Aston Villa and more lessons to be learned

Villa lose to Chelsea but Dave Woodhall isn’t downhearted.

Stamford Bridge is a place where you travel more in hope than expectation, particularly when you’ve had the sort of start to the season Villa have ‘enjoyed’. Dean Smith once talked about how he winds down by walking his dog but it’s black cats he must have annoyed a few times give the events that have plagued us in recent months. Injuries, that transfer, Covid and now the farcical situation of our Argentinians under house arrest. It’s not ideal preparation for a visit to the Champions League winners and hot favourites to finish runner-up in the Premier League.

To put it into context, Chelsea had two midfielders out injured – one who had cost £58 million and the other a current World Cup winner. They replaced them with a player signed during the summer from the Spanish champions and an England international. Villa were missing two quarantined internationals. Their replacements were a keeper who hadn’t made a Premier League appearance for six years and a loan signing from Manchester United reserves. Chelsea also had the small matter of a £97 million signing making his debut, a player who had been bought to replace an underperforming £50 million signing.

Three-nil was probably about the scoreline most would have predicted before kick-off. How the Villa played in the circumstances wasn’t. Five at the back was a bit of a surprise, and Villa took to the new formation well, having Chelsea in a few problems for much of the first half despite going a goal down after twenty minutes courtesy of the second-most inevitable scorer of the day.
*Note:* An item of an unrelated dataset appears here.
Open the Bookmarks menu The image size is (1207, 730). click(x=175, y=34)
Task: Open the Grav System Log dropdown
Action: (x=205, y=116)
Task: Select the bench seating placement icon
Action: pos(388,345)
Yet still Villa continued to give as good as they got and had plenty of chances for an equaliser. In fact, they had given Chelsea such a hard time that the Spanish international was taken off at half-time, to be replaced by another £58 million signing, this time the Uefa Player of the Year. I appreciate that I’m labouring the point a bit but this is what Villa are up against when we play the elite teams, ad will be for a few more years to come.

Then shortly after the restart Tyrone Mings’ mistake led to Chelsea’s second. And still Villa kept pressing, out of luck and with the added disadvantage of playing the referee as well as one of the most expensively-assembled teams in history. Jed Steer had a quieter afternoon than his multi-million pound counterpart yet had to pick the ball out of the back of the net three times, the third coming late on after another unenforced error.
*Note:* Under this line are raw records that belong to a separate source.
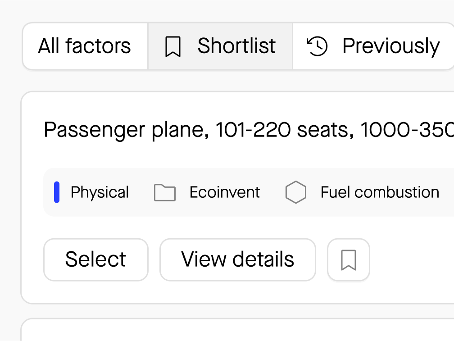This screenshot has width=454, height=341.
Task: Open the Previously tab
Action: coord(374,46)
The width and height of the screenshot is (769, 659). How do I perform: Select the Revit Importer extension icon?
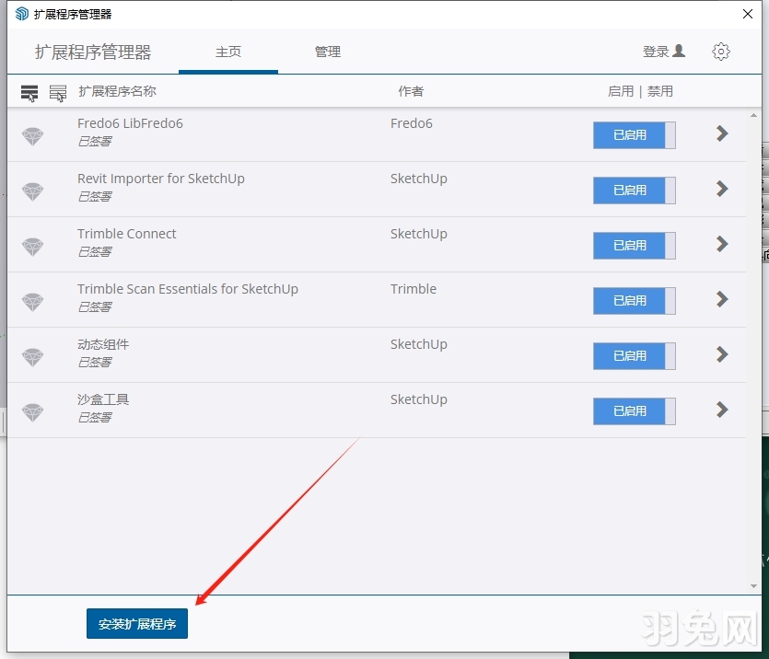click(x=33, y=190)
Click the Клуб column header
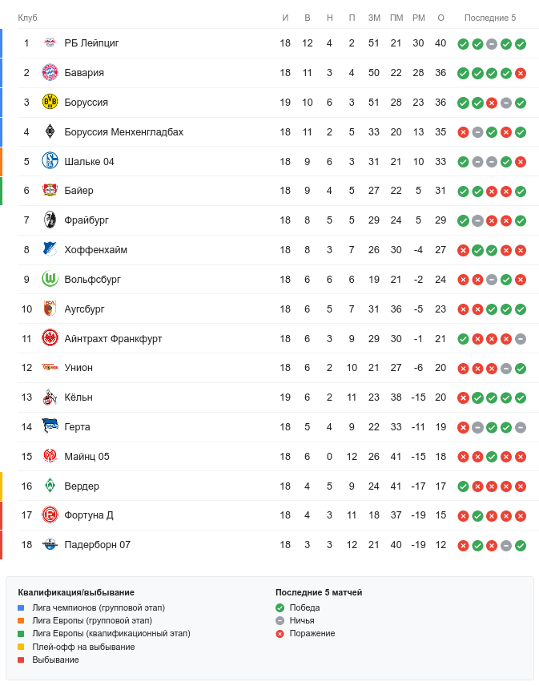The height and width of the screenshot is (686, 539). [27, 18]
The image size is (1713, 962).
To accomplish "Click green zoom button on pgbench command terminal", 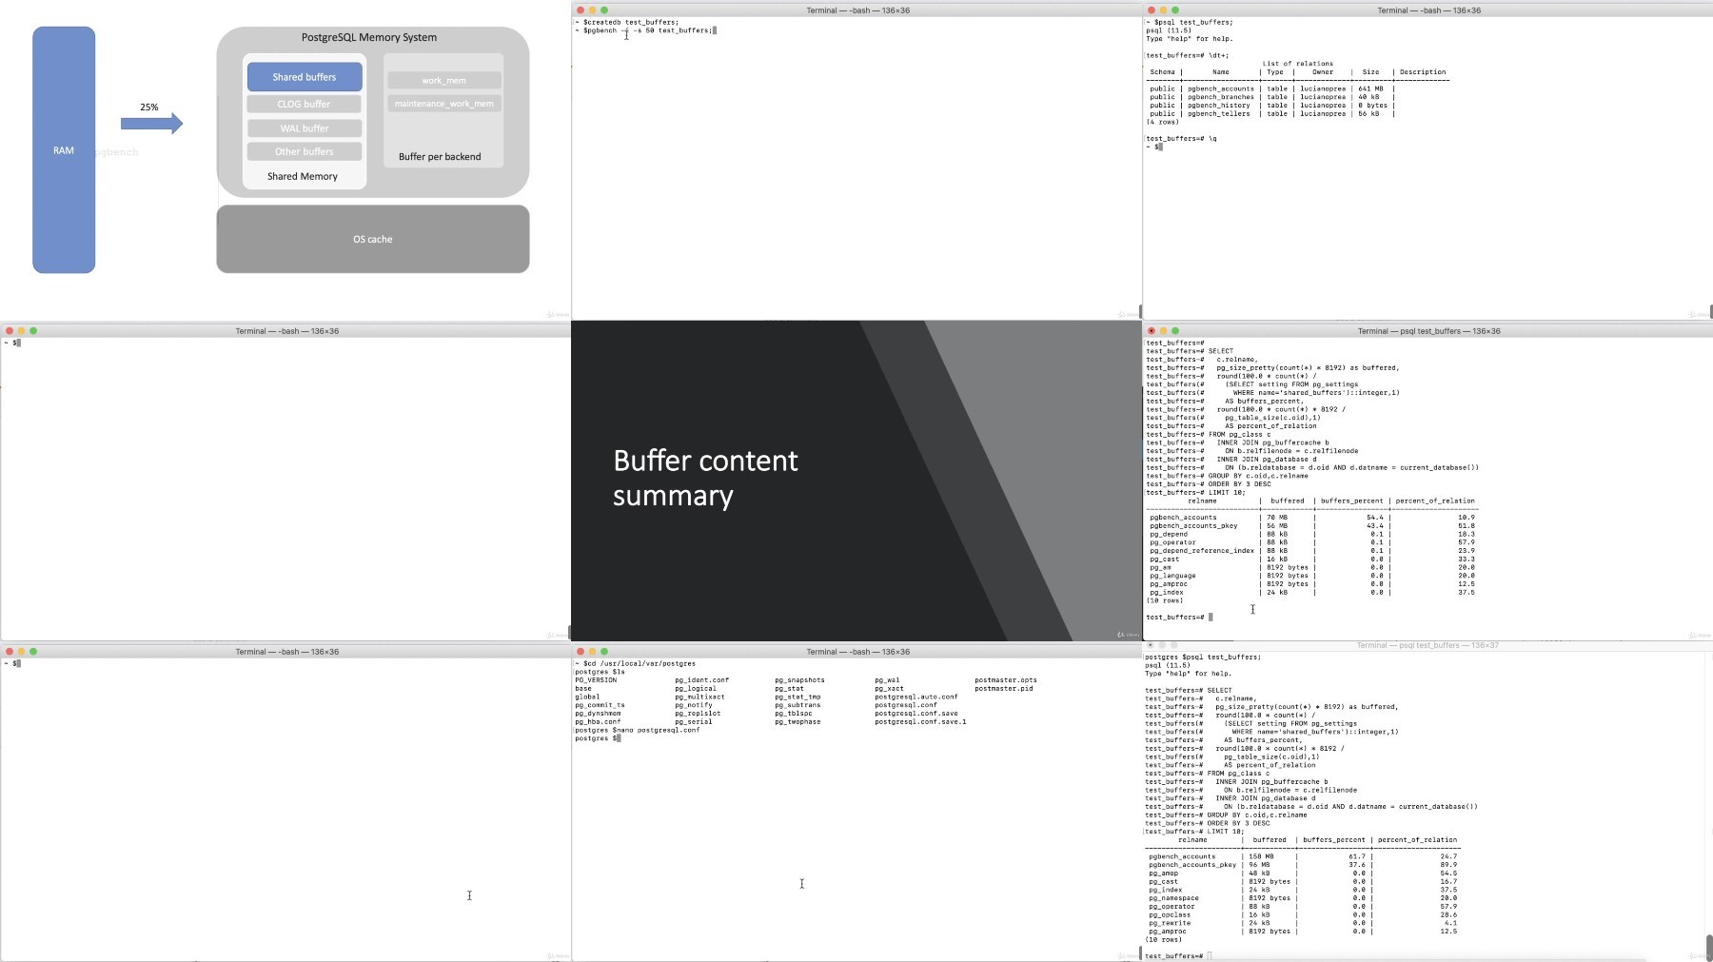I will [604, 10].

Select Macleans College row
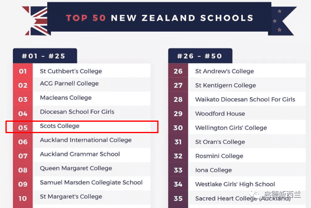[x=66, y=98]
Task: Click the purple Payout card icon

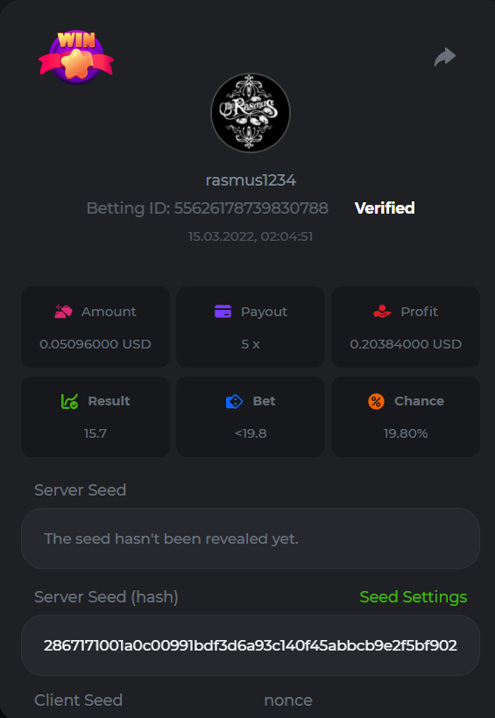Action: click(223, 312)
I always say that the occasional defeat is acceptable provided you learn from them and they don’t become a habit. Villa can certainly learn from this one; a bit more self-belief and sharpness in front of goal and we can start getting something from games like this. We will certainly, if you’ll excuse another cliche, play a lot worse and win while Chelsea will have easier days against sides who can finish above us this season. Leon Bailey looks a rare talent; he and Bertrand Traore will worry more than a few defenders before long.

Without going too far down the path of moral victories and accepting defeats as inevitable, Villa did all they realistically could at Stamford Bridge. They battled throughout and for long stretches of the game Chelsea’s ludicrously-expensive side had to be at full stretch to cope. Despite the scoreline there was much to take from it.